Mylan paid a total of $17.1 million in excise taxes for Mr. Malik and four other executives in connection with the Abbott transaction.
The perks that 11 of the Fortunate 50 executives received included use of a corporate jet. Mylan executive chairman Robert J. Coury topped the list with a value of $605,255, marking the eighth consecutive year he placed first in the category. Mylan CEO Heather Bresch finished second in corporate jet use with $310,312.
According to a filing that Mylan made with the U.S. Securities and Exchange Commission last month, the company requires Mr. Coury and Ms. Bresch to use corporate jets for business as well as personal travel. The company’s jets provide “a more efficient and secure traveling environment, including where sensitive business issues may be discussed or reviewed, as well as maximum flexibility,” Mylan stated in the filing.

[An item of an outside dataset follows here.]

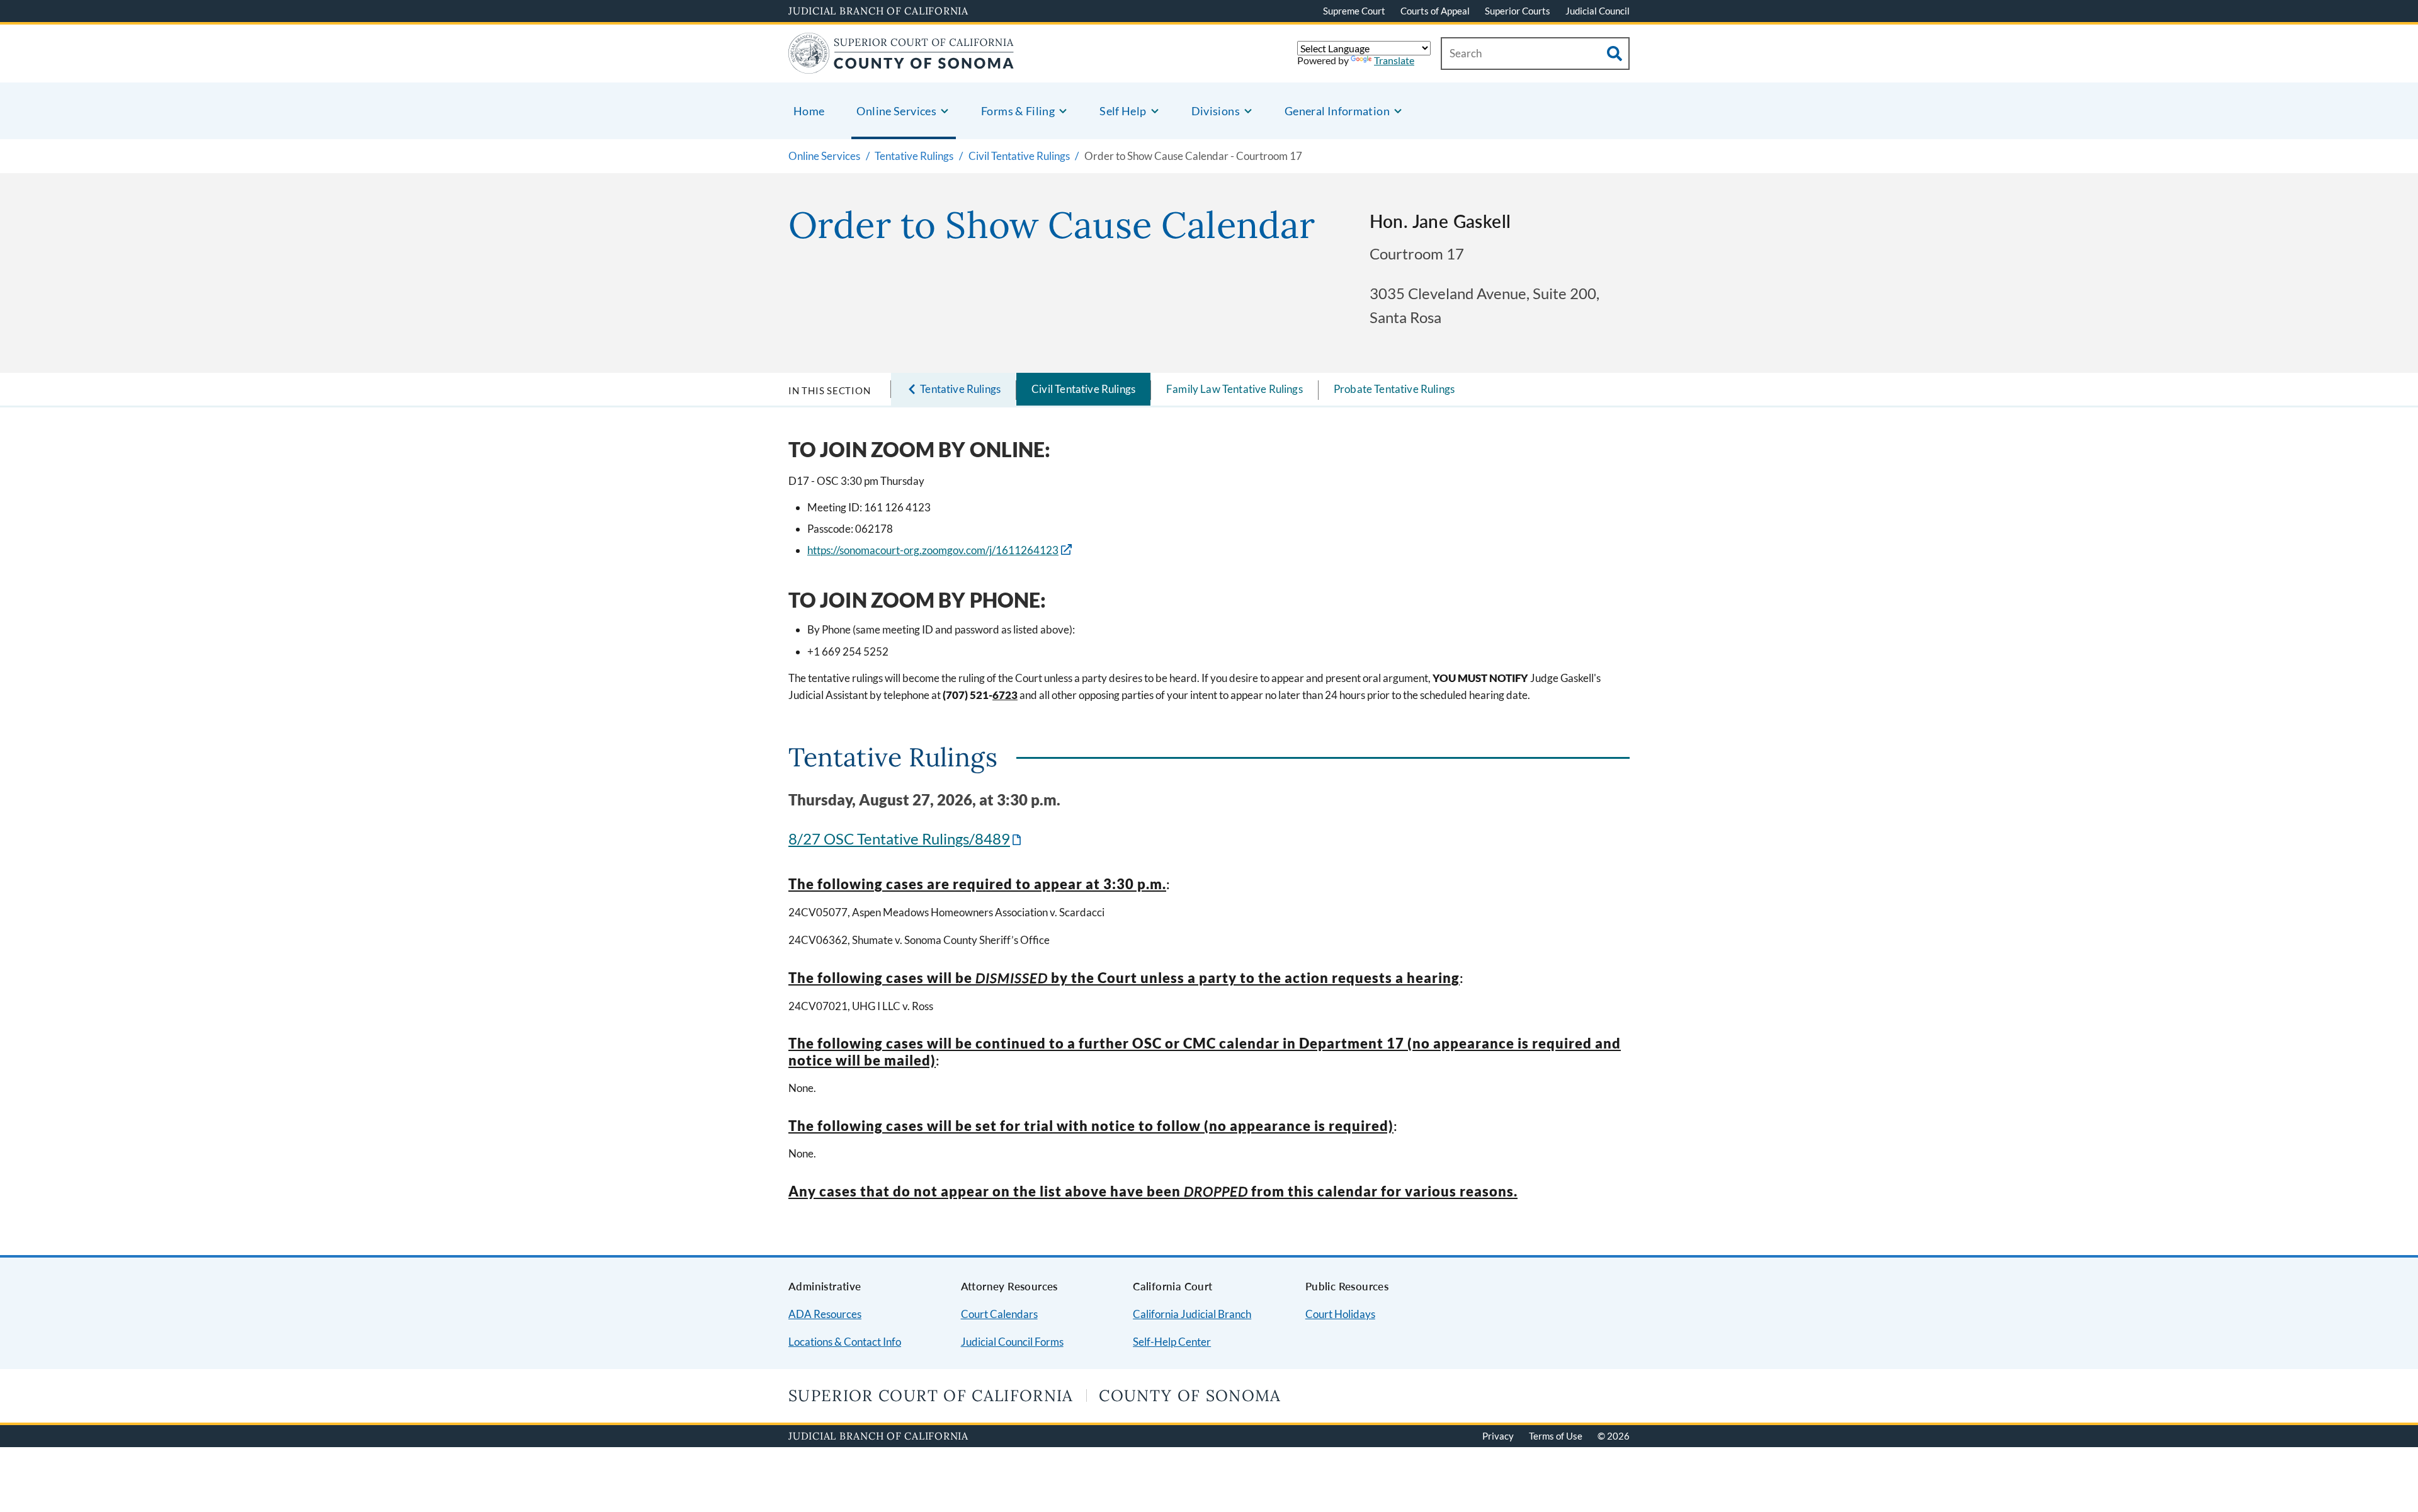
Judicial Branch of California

Other companies feel the same way. Willis Towers Watson said 43 percent of S&P 500 companies make their corporate jets available for their CEO’s personal use.

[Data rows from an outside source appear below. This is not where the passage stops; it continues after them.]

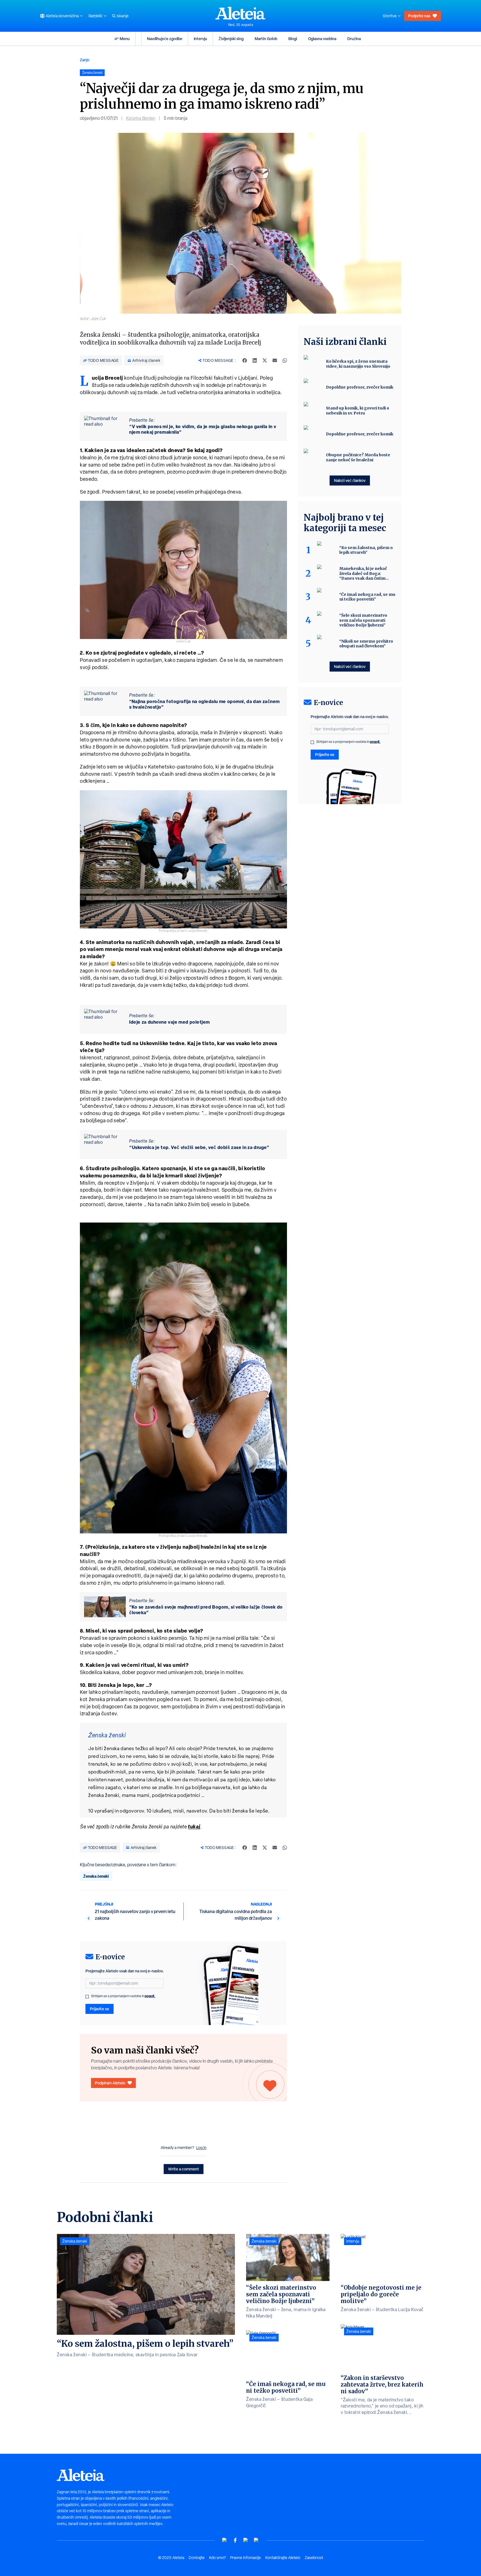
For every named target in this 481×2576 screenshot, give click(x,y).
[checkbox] (87, 1996)
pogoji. (150, 1996)
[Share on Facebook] (244, 360)
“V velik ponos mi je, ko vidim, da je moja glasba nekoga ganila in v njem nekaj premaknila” (202, 429)
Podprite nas (419, 15)
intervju (352, 2241)
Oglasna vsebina (322, 38)
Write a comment (183, 2169)
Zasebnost (314, 2557)
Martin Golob (266, 38)
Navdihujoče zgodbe (164, 38)
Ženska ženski (96, 1876)
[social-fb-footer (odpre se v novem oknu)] (235, 2540)
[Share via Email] (275, 360)
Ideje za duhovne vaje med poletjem (169, 1022)
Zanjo (84, 59)
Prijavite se (99, 2008)
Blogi (292, 38)
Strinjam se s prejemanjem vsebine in (123, 1996)
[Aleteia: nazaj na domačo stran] (240, 13)
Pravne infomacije (245, 2557)
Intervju (200, 38)
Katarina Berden (140, 118)
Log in (201, 2147)
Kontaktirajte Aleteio (282, 2557)
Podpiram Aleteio (110, 2082)
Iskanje (123, 15)
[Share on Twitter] (264, 360)
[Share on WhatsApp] (285, 360)
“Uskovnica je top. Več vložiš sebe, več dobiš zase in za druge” (199, 1147)
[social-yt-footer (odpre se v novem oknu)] (224, 2540)
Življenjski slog (231, 38)
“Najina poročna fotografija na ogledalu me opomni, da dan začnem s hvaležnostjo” (204, 704)
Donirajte (197, 2557)
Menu (125, 38)
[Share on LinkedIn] (254, 360)
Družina (354, 38)
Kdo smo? (217, 2557)
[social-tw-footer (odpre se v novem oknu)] (245, 2540)
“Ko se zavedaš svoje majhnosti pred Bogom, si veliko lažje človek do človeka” (206, 1609)
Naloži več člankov (349, 480)
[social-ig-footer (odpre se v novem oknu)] (256, 2540)
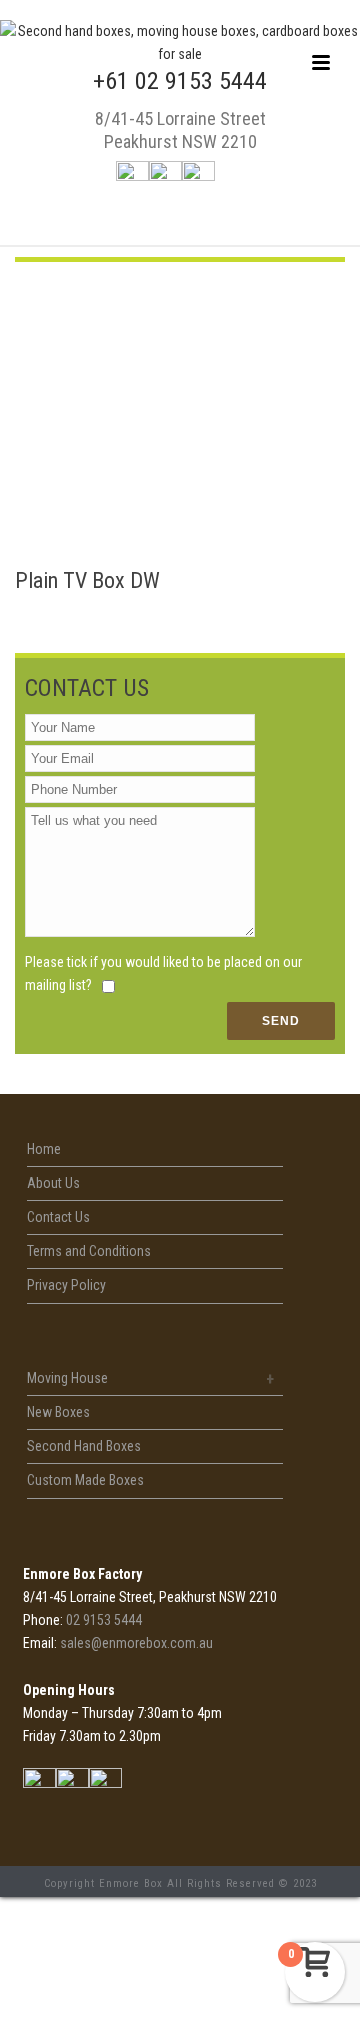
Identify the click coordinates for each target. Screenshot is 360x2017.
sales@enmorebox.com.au (136, 1643)
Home (44, 1149)
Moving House (67, 1378)
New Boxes (58, 1412)
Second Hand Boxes (84, 1446)
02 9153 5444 (104, 1620)
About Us (53, 1183)
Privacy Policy (66, 1285)
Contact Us (58, 1217)
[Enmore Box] (180, 54)
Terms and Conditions (89, 1251)
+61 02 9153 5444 (180, 81)
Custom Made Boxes (85, 1480)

The consultant said the perk had a median value of $103,799, meaning half of the executives used the jet more than that and half used it less. A little more than a third of the companies disclosed that they require the CEO to use the jet for all business and personal travel, the consultant said.
“Providing a secure means of travel helps ensure that leadership is focused on company business with minimal distraction,” the consultant reported.
U.S. Steel president and CEO Mario Longhi’s $1.1 million in 2015 perks included $210,458 in corporate jet use as well as a personal security detail valued at $275,936.
The distressed Pittsburgh steel producer provided gross ups worth $391,098 to three executives who did not qualify for the Fortunate 50 list. The payments covered taxes the executives owed for relocation benefits U.S. Steel provided. The executives were chief financial officer David B. Burritt and senior vice presidents Suzanne R. Folsom and Geoff M. Turk.
Club dues are another popular perk, with 12 percent of S&P 500 companies paying them for their CEOs, according to Willis Towers Watson. The consultant reported that the benefit had a median value of $9,512.
Koppers Holdings CEO Leroy M. Ball’s $2.9 million compensation left him about $350,000 shy of making the Fortunate 50. But the $68,926 Koppers paid in club dues for Mr. Ball was more than any of the 36 other companies analyzed for the Fortunate 50 paid to more than 100 executives, according to filings reviewed for the rankings.
The next closest were Wesco International chairman, president and CEO John J. Engel, who benefited from $20,212 in club dues payments, and FNB president and CEO Vincent J. Delie Jr., whose perks included $19,548 in club dues.